• [Obiettivi]
• A. Nel testo su Berlusconi, quale concetto prima inesistente lui avrebbe regalato alla scena politica?
• B. Aggiorna il passo del testo su Berlusconi compreso tra "È la nota che" e "costruire un’altra cosa.", estremi inclusi, mettendo "fermento" al posto di "travaglio".

L’elemento ricorrente nel tratteggiare le vicende delle
grandi personalità della Storia consiste nel fatto che dopo la loro morte l’ordine
che avevano costituito, in piedi grazie alla loro grande personalità, crollava
per cercare un nuovo ordine.
È la nota che ritroviamo in tutti i grandi della Storia:
Alessandro Magno, Giulio Cesare … Winston Churchill la cui fine è propiziata
dalla sconfitta alle elezioni che ne segna la morte politica … Tante storie
hanno questo in comune. Un grande della Storia è insostituibile e come tale lo
si può celebrare solo dopo un periodo di tempo perché successivamente alla fine
del suo corso nelle vicende umane si apre un profondo travaglio nel tentativo
di costruire un’altra cosa.
Se, come insistono i suoi epigoni, Berlusconi appartiene a
questa categoria umana speciale dei grandi della Storia non può trovare un
processo di consacrazione dopo morte. Anche le procedure per la Santità si
aprono attraverso processi e camere di decisioni che hanno bisogno di tempo e
riflessione profonda.
Ed è per questo che il partito di Forza Italia dovrebbe
lasciarsi alle spalle Silvio Berlusconi per concentrarsi su un proprio
processo, sulla lettura della nuova fase, sul fatto che la ducetta che taglia l’aria
a tutti non durerà in eterno, e quando arriverà questo tempo bisognerà essere
organizzati con una nuova “cosa” – come dicevano i comunisti di qualche decennio.
Il termine “cosa” viene riproposto nel senso dato dagli
idealisti tedeschi di primo Ottocento per evidenziare l’oggettualità di un
nuovo riferimento al quale non si possono e non si debbono dare connotati a
priori.
Quindi una riflessione sulla nuova fase. Sul rapporto dell’Italia
con l’Europa, su quanto convenga mostrarsi profondamente europeisti e quanto
esserlo sul serio, sul ristabilire dei rapporti di forza decisivi per la tenuta
di questo quadro politico, ma questo quadro politico non è l’unico che possa
essere pensato …
Berlusconi, al di là di tutto e di ogni travagliata detta e
scritta su di lui, ha regalato alla scena politica un concetto che non
esisteva: il centrodestra. Senza rodaggio quel soggetto è diventato governo del
paese. E l’ha fatto grazie all’invenzione di un predicato lasciato
colpevolmente in disuso: la libertà e il liberalismo – che sono concetti ben
distinti. La libertà nei comportamenti, anche istituzioni e nei rapporti
pubblico-privato, il liberalismo nel tentativo di liberarsi di qualche zavorra
dello statalismo lasciato come gravame dalla cultura scudocrociata in profonda
coesione con l’ideologia dell’accentramento derivata dall’Unione Sovietica.

• [Elenco dati]
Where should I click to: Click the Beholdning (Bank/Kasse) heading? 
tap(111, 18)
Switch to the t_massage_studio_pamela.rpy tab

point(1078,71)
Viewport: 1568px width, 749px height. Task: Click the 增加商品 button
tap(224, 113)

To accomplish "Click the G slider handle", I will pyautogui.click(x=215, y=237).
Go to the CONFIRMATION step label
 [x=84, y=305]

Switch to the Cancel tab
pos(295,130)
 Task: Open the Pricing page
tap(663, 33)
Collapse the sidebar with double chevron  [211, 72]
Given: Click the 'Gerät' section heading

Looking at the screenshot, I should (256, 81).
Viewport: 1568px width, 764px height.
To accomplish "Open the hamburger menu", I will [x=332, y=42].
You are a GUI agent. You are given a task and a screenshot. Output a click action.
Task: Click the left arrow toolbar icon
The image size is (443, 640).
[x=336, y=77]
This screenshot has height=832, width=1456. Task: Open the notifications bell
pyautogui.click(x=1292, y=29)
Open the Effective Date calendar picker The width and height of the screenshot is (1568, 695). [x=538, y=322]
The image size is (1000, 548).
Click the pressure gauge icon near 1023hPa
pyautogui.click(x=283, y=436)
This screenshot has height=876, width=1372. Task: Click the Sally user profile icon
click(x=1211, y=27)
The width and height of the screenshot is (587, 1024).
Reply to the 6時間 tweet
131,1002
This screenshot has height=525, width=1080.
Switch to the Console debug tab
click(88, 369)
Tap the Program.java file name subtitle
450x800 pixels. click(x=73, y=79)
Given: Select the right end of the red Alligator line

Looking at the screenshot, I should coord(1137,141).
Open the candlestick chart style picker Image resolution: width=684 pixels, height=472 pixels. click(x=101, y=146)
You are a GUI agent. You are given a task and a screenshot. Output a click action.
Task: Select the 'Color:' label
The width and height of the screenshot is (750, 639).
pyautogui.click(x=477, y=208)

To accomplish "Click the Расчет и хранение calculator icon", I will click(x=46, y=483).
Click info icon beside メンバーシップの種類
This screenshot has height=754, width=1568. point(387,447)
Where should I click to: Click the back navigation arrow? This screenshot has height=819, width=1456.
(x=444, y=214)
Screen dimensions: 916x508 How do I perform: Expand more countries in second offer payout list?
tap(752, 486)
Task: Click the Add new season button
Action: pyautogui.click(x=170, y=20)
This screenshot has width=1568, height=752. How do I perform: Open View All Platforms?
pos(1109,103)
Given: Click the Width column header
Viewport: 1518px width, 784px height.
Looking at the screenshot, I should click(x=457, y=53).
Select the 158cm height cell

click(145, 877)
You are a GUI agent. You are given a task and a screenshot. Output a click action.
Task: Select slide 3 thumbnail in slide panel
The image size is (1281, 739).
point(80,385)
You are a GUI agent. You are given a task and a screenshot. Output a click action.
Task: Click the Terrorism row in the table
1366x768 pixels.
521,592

• [Risultati per compito]
• A. Il centrodestra.

• B.
È la nota che ritroviamo in tutti i grandi della Storia:
Alessandro Magno, Giulio Cesare … Winston Churchill la cui fine è propiziata
dalla sconfitta alle elezioni che ne segna la morte politica … Tante storie
hanno questo in comune. Un grande della Storia è insostituibile e come tale lo
si può celebrare solo dopo un periodo di tempo perché successivamente alla fine
del suo corso nelle vicende umane si apre un profondo fermento nel tentativo
di costruire un’altra cosa.